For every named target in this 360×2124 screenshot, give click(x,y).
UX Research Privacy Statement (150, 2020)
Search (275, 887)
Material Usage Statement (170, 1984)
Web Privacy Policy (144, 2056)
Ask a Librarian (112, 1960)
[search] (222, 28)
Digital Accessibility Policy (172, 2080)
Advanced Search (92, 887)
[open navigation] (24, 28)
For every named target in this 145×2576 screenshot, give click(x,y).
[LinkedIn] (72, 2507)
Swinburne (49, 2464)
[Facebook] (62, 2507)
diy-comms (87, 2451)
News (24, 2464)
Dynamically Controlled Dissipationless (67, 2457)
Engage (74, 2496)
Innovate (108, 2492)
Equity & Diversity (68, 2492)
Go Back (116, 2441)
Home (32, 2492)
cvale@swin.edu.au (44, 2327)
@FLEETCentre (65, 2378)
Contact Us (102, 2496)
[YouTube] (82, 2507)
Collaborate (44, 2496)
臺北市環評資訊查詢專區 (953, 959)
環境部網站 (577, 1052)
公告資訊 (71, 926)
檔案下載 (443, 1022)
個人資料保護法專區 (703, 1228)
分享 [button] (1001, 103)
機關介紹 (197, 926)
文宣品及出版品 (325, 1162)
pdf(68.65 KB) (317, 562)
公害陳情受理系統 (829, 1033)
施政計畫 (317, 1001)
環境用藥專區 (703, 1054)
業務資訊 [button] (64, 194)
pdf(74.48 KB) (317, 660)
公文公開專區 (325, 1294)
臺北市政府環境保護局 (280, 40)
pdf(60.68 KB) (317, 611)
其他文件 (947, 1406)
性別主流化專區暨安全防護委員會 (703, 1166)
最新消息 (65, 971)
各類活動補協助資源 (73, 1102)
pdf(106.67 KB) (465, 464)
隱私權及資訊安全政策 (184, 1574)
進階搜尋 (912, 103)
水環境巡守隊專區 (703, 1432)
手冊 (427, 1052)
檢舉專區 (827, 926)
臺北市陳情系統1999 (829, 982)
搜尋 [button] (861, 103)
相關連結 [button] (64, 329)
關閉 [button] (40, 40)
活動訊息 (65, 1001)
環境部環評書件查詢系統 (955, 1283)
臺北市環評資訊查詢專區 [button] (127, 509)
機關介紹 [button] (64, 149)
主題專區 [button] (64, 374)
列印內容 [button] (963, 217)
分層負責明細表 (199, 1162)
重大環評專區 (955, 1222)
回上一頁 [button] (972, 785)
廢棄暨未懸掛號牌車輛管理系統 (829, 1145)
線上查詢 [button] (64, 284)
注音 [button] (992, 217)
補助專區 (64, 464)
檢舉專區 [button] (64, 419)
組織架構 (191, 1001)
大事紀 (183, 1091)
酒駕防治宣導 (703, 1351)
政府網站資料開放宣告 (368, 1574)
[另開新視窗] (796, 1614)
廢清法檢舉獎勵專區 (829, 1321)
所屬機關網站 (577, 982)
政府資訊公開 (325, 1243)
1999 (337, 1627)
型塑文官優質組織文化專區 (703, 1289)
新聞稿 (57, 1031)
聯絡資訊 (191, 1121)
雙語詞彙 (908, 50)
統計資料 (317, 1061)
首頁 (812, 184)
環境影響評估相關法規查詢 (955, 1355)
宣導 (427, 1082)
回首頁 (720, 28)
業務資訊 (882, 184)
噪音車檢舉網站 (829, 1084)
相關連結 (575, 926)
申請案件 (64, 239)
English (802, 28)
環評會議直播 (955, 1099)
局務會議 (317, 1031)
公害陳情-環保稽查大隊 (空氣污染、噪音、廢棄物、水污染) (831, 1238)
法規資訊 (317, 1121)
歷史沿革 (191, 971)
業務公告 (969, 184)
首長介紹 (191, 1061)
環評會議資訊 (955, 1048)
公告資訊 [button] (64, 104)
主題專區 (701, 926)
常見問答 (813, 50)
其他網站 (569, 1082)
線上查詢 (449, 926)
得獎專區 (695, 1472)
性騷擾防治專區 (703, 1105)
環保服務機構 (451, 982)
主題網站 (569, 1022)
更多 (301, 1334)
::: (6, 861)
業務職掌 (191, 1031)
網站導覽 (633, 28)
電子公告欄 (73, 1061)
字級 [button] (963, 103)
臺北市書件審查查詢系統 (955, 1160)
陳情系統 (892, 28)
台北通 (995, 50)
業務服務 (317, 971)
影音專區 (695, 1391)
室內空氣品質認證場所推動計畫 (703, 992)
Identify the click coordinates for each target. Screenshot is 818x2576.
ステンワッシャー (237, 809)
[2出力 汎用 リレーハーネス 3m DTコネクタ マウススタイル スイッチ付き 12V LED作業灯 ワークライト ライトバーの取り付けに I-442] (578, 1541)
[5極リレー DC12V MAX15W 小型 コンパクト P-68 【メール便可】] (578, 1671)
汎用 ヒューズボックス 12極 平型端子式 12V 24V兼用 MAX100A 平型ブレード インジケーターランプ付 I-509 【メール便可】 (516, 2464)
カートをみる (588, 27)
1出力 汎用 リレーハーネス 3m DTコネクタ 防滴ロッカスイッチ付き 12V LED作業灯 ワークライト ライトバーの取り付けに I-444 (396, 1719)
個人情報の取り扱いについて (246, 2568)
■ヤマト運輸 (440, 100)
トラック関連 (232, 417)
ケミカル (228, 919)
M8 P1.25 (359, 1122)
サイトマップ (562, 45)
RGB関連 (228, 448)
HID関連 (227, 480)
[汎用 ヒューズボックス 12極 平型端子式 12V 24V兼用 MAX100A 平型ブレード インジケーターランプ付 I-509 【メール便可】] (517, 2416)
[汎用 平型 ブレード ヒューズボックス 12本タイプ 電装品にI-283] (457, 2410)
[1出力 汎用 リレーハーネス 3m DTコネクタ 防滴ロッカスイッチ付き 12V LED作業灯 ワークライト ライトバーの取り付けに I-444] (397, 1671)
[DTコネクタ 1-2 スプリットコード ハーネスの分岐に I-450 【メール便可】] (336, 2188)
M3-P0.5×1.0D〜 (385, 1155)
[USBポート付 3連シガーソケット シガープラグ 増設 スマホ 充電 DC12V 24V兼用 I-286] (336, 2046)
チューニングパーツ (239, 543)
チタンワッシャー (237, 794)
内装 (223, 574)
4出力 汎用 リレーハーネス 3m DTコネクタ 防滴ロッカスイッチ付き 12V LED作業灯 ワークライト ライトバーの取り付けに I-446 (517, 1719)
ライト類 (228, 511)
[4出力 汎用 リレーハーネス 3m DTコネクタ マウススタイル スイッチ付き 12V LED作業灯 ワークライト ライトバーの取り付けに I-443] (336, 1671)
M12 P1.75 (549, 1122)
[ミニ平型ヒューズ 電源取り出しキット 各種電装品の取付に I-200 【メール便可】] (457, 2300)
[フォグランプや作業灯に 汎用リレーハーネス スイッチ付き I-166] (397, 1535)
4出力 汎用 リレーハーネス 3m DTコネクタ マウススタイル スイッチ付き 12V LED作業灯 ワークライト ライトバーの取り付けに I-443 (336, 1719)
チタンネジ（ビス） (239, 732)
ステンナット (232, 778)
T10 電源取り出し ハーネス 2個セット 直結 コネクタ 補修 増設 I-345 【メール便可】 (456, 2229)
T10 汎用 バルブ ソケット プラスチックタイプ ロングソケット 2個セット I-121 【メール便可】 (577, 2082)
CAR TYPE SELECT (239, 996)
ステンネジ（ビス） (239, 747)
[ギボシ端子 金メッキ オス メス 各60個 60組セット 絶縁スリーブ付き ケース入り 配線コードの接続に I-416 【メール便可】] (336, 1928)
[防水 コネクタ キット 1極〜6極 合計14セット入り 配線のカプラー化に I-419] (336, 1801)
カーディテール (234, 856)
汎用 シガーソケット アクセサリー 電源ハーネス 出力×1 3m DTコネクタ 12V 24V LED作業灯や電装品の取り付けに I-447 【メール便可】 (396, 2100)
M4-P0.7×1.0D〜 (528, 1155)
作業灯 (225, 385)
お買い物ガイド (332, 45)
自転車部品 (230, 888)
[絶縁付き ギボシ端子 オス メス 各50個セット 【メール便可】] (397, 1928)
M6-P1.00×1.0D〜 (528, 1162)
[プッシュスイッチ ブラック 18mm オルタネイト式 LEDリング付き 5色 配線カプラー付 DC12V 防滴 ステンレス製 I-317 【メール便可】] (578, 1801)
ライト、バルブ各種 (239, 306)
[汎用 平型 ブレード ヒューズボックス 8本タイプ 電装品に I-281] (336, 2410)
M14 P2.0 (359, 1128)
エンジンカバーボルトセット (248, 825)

##############################

→ What is being asked
Go through the entries above, and wherever a line holds the word "メール便可", copy that line.

→ Expected answer
[5極リレー DC12V MAX15W 小型 コンパクト P-68 【メール便可】] (578, 1671)
汎用 ヒューズボックス 12極 平型端子式 12V 24V兼用 MAX100A 平型ブレード インジケーターランプ付 I-509 【メール便可】 (516, 2464)
[汎用 ヒューズボックス 12極 平型端子式 12V 24V兼用 MAX100A 平型ブレード インジケーターランプ付 I-509 【メール便可】] (517, 2416)
[DTコネクタ 1-2 スプリットコード ハーネスの分岐に I-450 【メール便可】] (336, 2188)
[ミニ平型ヒューズ 電源取り出しキット 各種電装品の取付に I-200 【メール便可】] (457, 2300)
T10 電源取り出し ハーネス 2個セット 直結 コネクタ 補修 増設 I-345 【メール便可】 (456, 2229)
T10 汎用 バルブ ソケット プラスチックタイプ ロングソケット 2個セット I-121 【メール便可】 (577, 2082)
[ギボシ端子 金メッキ オス メス 各60個 60組セット 絶縁スリーブ付き ケース入り 配線コードの接続に I-416 【メール便可】] (336, 1928)
汎用 シガーソケット アクセサリー 電源ハーネス 出力×1 3m DTコネクタ 12V 24V LED作業灯や電装品の取り付けに I-447 【メール便可】 (396, 2100)
[絶縁付き ギボシ端子 オス メス 各50個セット 【メール便可】] (397, 1928)
[プッシュスイッチ ブラック 18mm オルタネイト式 LEDリング付き 5色 配線カプラー付 DC12V 防滴 ステンレス製 I-317 【メール便可】] (578, 1801)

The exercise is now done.